**Task prompt**
The answer must consist of each line below that contains the string "Bastelideen".
** Exercise materials follows **
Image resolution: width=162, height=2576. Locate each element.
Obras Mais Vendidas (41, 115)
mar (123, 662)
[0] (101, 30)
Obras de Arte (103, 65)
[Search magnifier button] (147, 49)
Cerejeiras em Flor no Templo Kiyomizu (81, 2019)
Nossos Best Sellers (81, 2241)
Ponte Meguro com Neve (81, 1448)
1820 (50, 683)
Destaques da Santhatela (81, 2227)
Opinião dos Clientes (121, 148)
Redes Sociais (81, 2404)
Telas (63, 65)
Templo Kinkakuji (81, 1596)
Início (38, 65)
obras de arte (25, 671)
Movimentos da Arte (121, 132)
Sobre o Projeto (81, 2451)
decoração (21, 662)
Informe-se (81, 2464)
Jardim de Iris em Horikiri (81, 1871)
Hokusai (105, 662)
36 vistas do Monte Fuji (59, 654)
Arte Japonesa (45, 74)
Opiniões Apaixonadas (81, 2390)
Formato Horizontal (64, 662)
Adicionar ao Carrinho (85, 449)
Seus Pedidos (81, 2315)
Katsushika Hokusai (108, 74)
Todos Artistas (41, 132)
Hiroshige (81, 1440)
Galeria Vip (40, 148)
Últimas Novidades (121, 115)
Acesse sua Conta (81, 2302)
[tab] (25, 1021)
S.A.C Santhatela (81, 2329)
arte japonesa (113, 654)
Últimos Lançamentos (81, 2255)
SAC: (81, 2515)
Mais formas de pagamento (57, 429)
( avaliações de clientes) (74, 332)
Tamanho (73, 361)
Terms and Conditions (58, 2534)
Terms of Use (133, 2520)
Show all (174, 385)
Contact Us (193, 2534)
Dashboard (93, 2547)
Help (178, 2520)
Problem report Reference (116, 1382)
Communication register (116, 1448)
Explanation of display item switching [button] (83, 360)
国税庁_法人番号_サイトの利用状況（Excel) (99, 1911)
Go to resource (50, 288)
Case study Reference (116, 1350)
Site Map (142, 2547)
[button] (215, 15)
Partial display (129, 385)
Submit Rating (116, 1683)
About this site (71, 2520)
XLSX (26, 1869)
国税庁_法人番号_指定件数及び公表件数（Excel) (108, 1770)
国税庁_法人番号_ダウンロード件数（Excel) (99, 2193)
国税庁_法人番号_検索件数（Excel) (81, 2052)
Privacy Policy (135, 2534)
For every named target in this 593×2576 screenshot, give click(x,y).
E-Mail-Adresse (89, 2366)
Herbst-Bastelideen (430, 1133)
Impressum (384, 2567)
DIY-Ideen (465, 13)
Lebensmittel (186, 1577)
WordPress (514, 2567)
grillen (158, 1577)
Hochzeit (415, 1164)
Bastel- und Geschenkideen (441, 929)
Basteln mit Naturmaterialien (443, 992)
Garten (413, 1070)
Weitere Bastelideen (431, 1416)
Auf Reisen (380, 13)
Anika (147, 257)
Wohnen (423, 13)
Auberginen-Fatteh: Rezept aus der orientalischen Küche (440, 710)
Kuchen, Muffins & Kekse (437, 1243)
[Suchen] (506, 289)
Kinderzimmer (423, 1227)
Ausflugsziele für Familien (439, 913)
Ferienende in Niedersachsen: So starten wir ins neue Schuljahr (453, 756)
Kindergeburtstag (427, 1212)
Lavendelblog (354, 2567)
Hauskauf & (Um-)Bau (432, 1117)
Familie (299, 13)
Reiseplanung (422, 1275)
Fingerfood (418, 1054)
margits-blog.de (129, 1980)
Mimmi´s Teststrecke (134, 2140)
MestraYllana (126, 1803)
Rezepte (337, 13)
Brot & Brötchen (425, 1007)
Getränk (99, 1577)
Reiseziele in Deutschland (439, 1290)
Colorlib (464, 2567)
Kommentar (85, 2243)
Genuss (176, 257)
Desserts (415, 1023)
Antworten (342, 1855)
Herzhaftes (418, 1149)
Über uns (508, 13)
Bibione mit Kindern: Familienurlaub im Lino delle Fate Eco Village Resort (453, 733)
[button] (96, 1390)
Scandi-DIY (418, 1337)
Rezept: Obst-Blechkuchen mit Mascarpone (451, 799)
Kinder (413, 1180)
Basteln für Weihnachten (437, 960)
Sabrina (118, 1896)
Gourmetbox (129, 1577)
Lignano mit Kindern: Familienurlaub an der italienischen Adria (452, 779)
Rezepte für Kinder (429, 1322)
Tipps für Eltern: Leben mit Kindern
** End of Exercise materials **
**Answer to this exercise**
Herbst-Bastelideen (430, 1133)
Weitere Bastelideen (431, 1416)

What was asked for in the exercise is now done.